ABOUT THIS EXERCISE: Data follows below. Repeat exactly the lines between the line holding "This screenshot has height=238, width=454." and the line holding "Task: Click the", inclusive, and nothing more; drop pictures.
*** EXTRACTED INFORMATION
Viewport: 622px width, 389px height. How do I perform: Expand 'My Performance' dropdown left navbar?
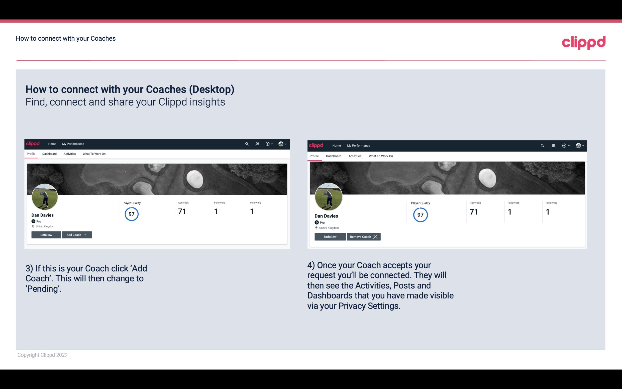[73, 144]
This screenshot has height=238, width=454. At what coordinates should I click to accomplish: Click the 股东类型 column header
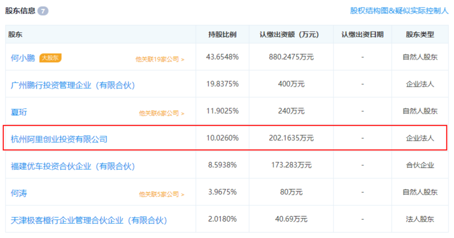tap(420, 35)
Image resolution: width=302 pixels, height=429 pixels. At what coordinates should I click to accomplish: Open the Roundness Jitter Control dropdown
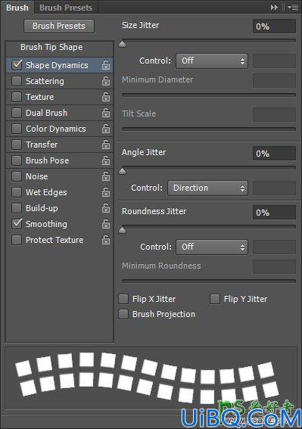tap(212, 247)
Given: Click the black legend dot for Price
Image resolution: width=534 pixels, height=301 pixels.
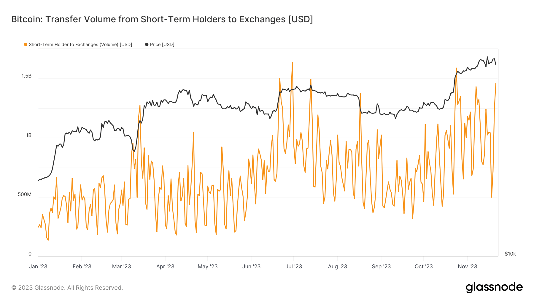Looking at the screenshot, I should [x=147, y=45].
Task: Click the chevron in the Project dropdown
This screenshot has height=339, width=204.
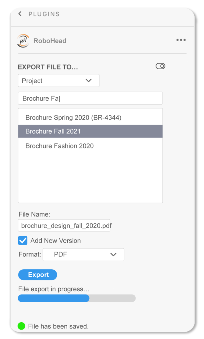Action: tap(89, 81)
******
ANSWER:
This screenshot has height=238, width=454. At what coordinates should I click to accomplish: Click the 股东类型 column header
tap(420, 35)
Image resolution: width=302 pixels, height=429 pixels. At what coordinates should I click to accomplish: Open the Roundness Jitter Control dropdown
tap(212, 247)
Given: Click the black legend dot for Price
Image resolution: width=534 pixels, height=301 pixels.
Looking at the screenshot, I should [x=147, y=45].
Task: Click the chevron in the Project dropdown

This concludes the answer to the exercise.